China’s appetite for gold has reached a new peak, as the Huaan Yifu Gold ETF has overtaken the once-dominant Huatai-PineBridge CSI 300 ETF to become the nation’s largest exchange-traded fund. The shift signals a dramatic move by investors toward safe-haven assets amid a clear reduction in state-backed support for the stock market, and reflects a broader global surge in gold buying by central banks.

As of June 2026, the Huaan Yifu Gold ETF’s market capitalization reached 90 billion yuan, overtaking the CSI 300 ETF, which now stands at 83 billion yuan. The CSI 300 ETF was previously a favored instrument for China’s state-backed “national team” during periods of heightened support for stock prices. The change at the top demonstrates how dampened official support has prompted a redirection of investor capital, with many now choosing the relative safety of gold.

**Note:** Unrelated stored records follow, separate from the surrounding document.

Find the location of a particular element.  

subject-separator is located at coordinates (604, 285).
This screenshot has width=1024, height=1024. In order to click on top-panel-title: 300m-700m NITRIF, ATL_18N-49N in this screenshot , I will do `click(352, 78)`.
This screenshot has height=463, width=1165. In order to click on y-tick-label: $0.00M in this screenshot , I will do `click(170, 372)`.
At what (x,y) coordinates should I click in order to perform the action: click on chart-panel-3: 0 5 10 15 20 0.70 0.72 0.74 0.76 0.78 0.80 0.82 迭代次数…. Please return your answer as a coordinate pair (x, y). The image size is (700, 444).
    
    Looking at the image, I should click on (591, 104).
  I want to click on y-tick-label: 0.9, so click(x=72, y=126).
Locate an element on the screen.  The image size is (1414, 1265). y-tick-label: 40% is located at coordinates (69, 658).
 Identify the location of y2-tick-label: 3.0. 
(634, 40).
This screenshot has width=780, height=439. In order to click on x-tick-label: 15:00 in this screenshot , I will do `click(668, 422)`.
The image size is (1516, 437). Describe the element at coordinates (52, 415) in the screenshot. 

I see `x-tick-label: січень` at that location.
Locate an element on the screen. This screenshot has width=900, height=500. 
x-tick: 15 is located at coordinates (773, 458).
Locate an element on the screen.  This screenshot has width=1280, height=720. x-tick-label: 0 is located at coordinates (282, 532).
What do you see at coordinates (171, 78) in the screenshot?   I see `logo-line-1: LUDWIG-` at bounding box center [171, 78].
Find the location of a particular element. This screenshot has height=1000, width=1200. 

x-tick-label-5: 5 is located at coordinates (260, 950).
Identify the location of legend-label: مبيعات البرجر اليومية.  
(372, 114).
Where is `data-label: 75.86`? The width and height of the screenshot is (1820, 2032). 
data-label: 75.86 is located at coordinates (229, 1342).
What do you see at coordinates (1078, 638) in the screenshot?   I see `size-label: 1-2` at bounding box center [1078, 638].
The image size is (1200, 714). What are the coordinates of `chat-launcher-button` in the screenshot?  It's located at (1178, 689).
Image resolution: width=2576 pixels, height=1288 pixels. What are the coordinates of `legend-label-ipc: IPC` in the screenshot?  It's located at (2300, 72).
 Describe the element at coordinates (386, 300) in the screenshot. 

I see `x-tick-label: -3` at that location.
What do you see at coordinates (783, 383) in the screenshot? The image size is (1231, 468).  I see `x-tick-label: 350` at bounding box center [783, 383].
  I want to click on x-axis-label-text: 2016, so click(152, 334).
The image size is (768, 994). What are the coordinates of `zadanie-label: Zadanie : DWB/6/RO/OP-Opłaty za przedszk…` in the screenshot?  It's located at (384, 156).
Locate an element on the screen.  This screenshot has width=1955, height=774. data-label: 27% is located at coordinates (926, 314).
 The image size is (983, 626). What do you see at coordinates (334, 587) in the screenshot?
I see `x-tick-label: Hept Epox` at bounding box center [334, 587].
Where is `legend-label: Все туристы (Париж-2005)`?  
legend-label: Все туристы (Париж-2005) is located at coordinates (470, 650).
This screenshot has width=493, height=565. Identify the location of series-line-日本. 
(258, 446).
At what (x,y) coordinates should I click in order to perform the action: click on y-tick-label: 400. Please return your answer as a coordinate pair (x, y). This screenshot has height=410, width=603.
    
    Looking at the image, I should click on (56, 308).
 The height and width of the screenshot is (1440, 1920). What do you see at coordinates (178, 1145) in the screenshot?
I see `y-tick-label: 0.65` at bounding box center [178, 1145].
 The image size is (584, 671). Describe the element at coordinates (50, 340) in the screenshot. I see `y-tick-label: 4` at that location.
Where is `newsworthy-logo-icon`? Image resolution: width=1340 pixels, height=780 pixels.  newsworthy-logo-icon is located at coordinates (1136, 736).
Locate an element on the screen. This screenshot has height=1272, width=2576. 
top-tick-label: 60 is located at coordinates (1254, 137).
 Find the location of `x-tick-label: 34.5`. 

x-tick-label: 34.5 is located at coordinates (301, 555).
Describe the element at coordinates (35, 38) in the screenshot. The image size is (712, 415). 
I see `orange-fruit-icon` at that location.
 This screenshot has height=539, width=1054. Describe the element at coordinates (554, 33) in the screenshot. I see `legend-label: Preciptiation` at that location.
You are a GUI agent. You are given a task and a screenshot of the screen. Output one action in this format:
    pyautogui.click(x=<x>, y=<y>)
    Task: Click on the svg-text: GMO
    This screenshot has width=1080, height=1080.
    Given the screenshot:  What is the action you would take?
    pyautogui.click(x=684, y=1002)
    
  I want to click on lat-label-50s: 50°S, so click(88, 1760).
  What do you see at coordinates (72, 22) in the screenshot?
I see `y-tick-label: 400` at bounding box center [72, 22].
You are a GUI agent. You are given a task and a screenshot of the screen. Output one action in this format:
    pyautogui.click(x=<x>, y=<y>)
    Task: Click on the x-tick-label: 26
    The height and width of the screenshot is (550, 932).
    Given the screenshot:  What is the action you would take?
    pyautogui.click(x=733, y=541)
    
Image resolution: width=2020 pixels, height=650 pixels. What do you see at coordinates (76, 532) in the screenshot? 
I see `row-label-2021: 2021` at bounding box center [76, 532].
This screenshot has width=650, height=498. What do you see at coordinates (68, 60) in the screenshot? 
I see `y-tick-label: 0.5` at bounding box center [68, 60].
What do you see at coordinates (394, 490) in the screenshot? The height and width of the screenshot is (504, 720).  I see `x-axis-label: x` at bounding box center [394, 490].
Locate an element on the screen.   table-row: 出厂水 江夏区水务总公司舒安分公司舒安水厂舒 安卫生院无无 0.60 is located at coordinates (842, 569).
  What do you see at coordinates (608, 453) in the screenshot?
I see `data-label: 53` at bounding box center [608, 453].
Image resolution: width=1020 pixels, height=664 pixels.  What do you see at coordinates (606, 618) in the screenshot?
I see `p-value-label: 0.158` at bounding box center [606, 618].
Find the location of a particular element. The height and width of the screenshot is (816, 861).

Global gold demand is also on an upswing, particularly from central banks. According to recent reports, world central banks acquired over 41 tonnes of gold in May 2026, the largest monthly purchase since November 2025. This follows 17 tonnes bought in April and represents the third month of strong buying this year.

Poland led gold acquisitions for the second month running, adding 18 tonnes in May, increasing its gold reserves to 614 tonnes—a record high. Year-to-date purchases by Poland now total 64 tonnes.

China continues to bolster its gold reserves, adding 10 tonnes last month—the largest monthly addition since December 2024. The nation’s official gold holdings now stand at a record 2,331 tonnes. Notably, gold accounts for nearly 9% of China’s total foreign exchange reserves, close to an all-time high. May marked the 20th straight month of gold purchases by the People’s Bank of China.

The continued accumulation of gold by global central banks signals a robust demand for the precious metal, often seen as a store of value during times of economic uncertainty or declining confidence in traditional equities. Market analysts suggest this trend could have lasting implications for both the gold market and broader global investment patterns, especially as central banks and retail investors seek safety amid geopolitical and economic uncertainty.